Geçen hafta, 23 Ocak Pazar günü, henüz İstanbul’da kar tüm yoğunluğu ile başlamamışken, emekçi dostlarla buluşmak üzere Kemal Parlak, Zafer Aydın ve fevkalade karlı havaya rağmen aracımızı güvenle süren kaptanımızla yola çıktık. Silivri civarına kadar devam eden kar yoğunluğu, Silivri sonrasında tedricen yavaşladı ve Lüleburgaz’a doğru tamamen bitti, sanki bizim emekçilerle buluşmamıza yol açar gibi!
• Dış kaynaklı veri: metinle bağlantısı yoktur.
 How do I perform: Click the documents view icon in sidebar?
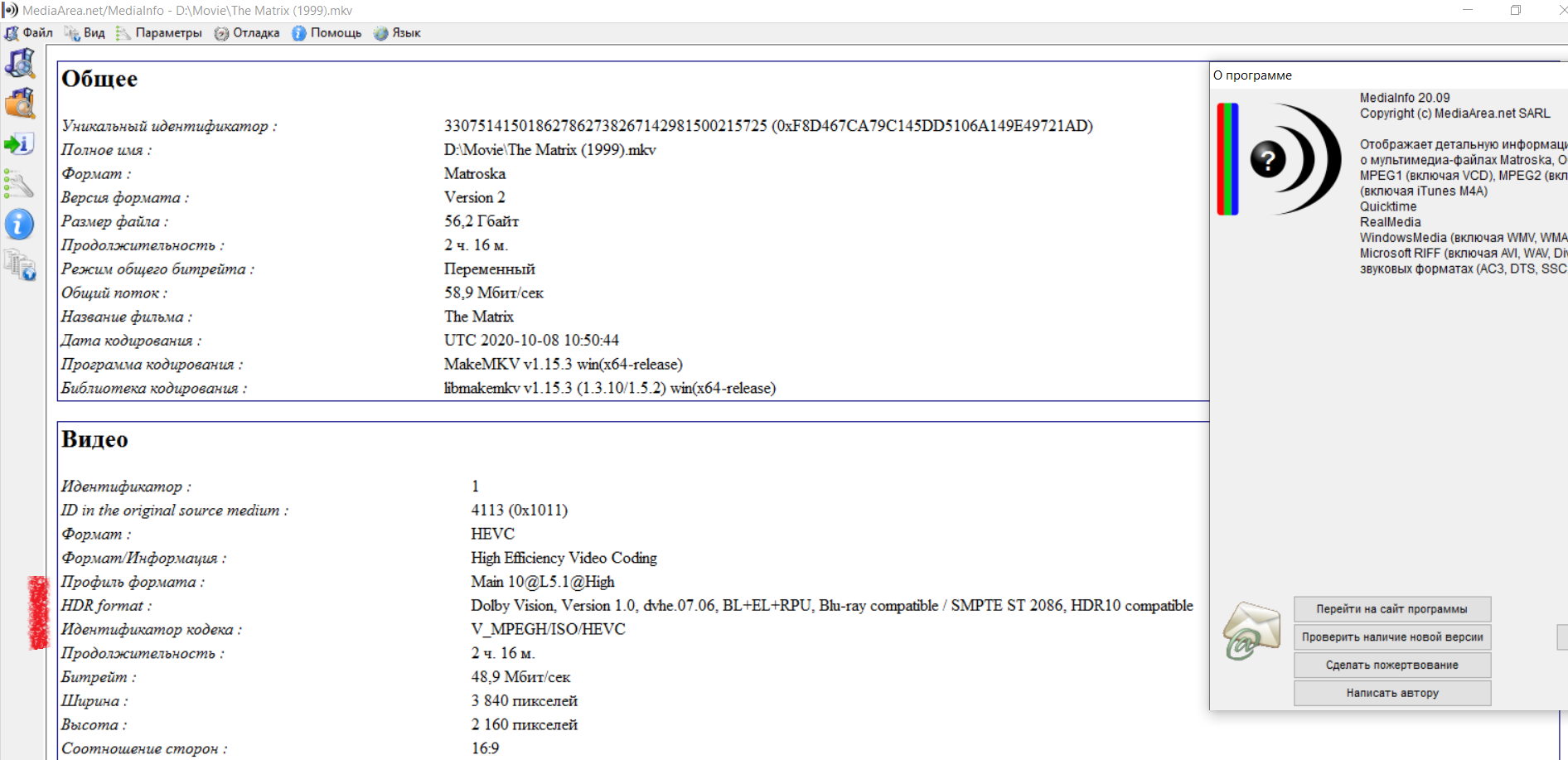(20, 265)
Lüleburgaz’da emekçi dostların gösterdikleri inanılmaz dostluk ve muhabbet havanın soğukluğuna rağmen içimiz ısıtmaya fazlasıyla yetti. Rahmetli Profesör Türkan Saylan hocamızın adına düzenlenmiş güzel bir salonda yüz kadar emekçi dostla muhabbete başladık. Açış konuşmasında Kemal Parlak çok güzel bir genel çerçeve çizdi ve ilk sözü bana verdi. Ben de, Zafer Hoca’nın konuşmasının sizlere yansıtılmasını kendisine bırakarak, bu yazıda kendi konuşmamı, konuşmamın genel çerçevesini ve üzerinde durmaya çalıştığım fikirsel yapıyı anlatarak yansıtmaya gayret edeceğim.
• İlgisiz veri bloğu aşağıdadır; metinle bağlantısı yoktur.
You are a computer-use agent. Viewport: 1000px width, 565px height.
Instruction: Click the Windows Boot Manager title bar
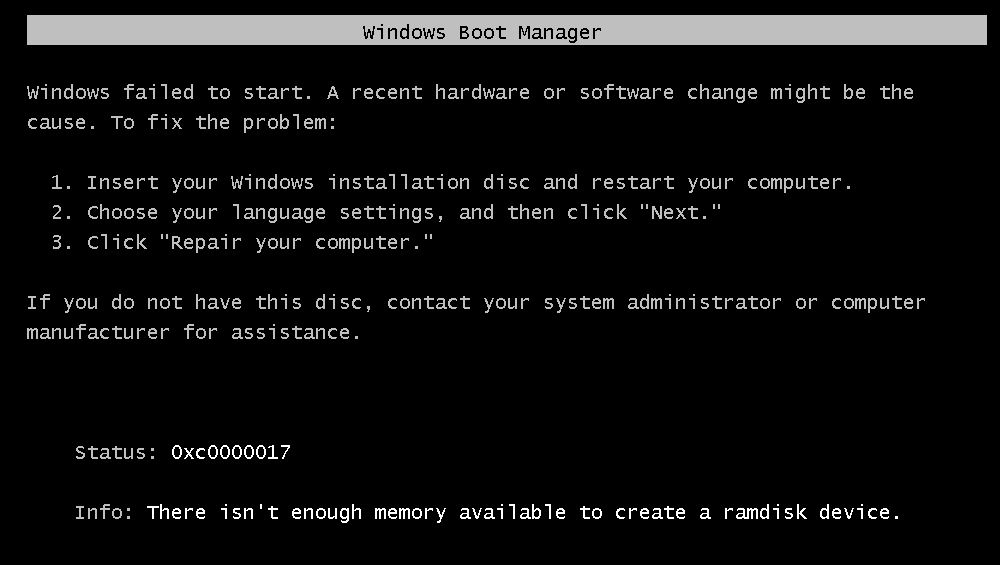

Yol boyu oluşturduğum düşüncem doğrultusunda ve açış konuşmasını yapan Kemal Parlak’ın da çerçevesini bozmamak için, konuşmamın ana fikrini örgütlenmenin arkasında siyasi görüş ve amacın olması gerektiği mantığına dayandırdım. Bu açılımda dayandığım görüş şu oldu: emekçilerle hemen her konuşma eninde sonunda gelip örgütlenme fikrine dayandırılıyordu. Bence bu fikir kesinlikle doğru olmakla beraber, aynı zamanda da çok temel bir dayaktan yoksun bırakıldığında fazla bir amaca hizmet edemez duruma geliyor. Bunun da ötesinde, temel felsefesi olmayan ve salt örgütlü olmak için kurulan örgütlülük emekçiye yarardan çok maliyet yıktığı gibi, patrona da çok önemli bir manevra alanı sağlayabiliyor. Nitekim hem ülkemizde, hem de ileri olduğunu düşündüğümüz ve geçmişte fevkalade güçlü sol felsefeleri olan sendikaların günümüzde zayıfladıklarına, hatta birer karton yapı gibi yıkıldıklarına tanık olmaktayız. Bu görüşten hareketle, konuşmamı örgüt ve örgütlenme üzerinde kurma yerine, siyasallaşma görüşünde yoğunlaştırmaya çalıştım. Örgütlenmeye kesinlikle karşı çıkmadan, onunla birlikte, hatta ondan da öte emekçilerin siyasallaşma ve sınıf bilincine yönelmeleri gerektiği fikrini işlemeye çalıştım. Takdir edilir ki, 20 dakikalık bir konuşmada tüm amaçlanan görüşler açıklamaz ve konu derinliğine tartışılamaz. Nitekim ben de muradımı tam olarak ifade etmiş olamadığımı düşünüyorum. O nedenle, bu tür toplantıların, potpuri şeklinde her konunun konuşulduğu bir tür karmaşa şeklinde değil de, tek konunun etraflıca anlatılabildiği ve sonradan da yine etraflıca sorularla zenginleştirilebildiği şeklinde tertiplenmesi çok daha anlaşılır ve yararlı olur, diye düşünüyorum. Neyse, bunlar benim konum değil, ben izninizle, kendi konumu kısaca sizlerle paylaşayım.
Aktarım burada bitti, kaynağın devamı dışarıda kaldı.